Supplied entries >>
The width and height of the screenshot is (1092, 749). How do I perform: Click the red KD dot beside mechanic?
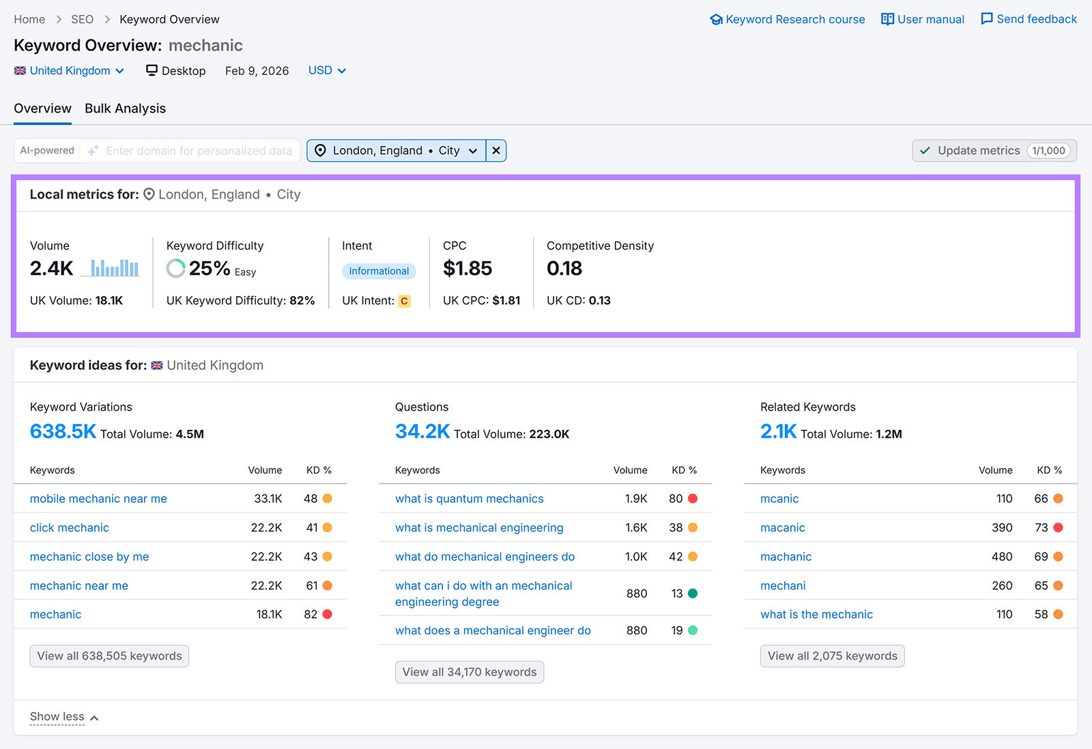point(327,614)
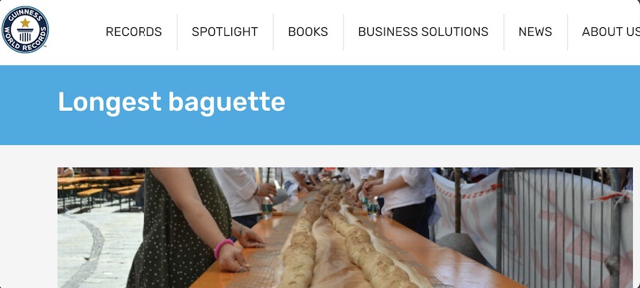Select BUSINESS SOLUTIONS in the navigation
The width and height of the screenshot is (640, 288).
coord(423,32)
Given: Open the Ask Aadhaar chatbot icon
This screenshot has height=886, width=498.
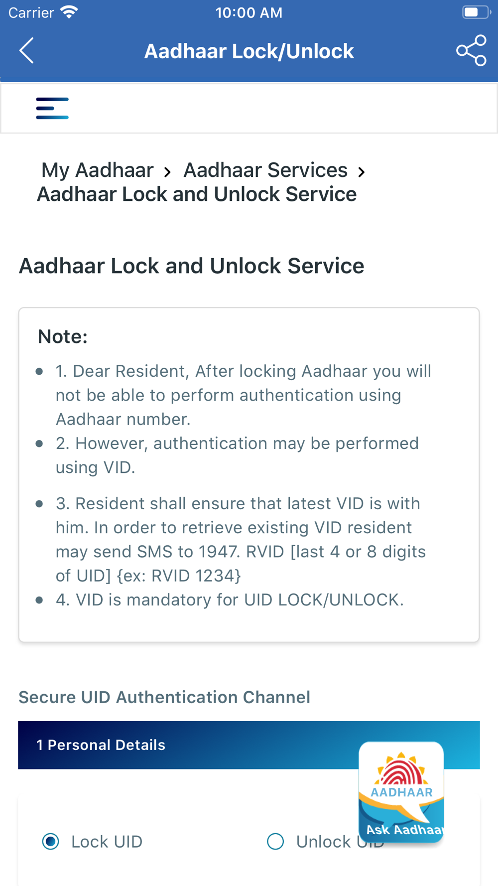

Description of the task >>
Write out the listing above word for word, leaving out the pictures.

Written reply >>
The width and height of the screenshot is (1092, 749). How do I perform: Click the red KD dot beside mechanic?
point(327,614)
Select BUSINESS SOLUTIONS in the navigation
The width and height of the screenshot is (640, 288).
coord(423,32)
Given: Open the Ask Aadhaar chatbot icon
This screenshot has height=886, width=498.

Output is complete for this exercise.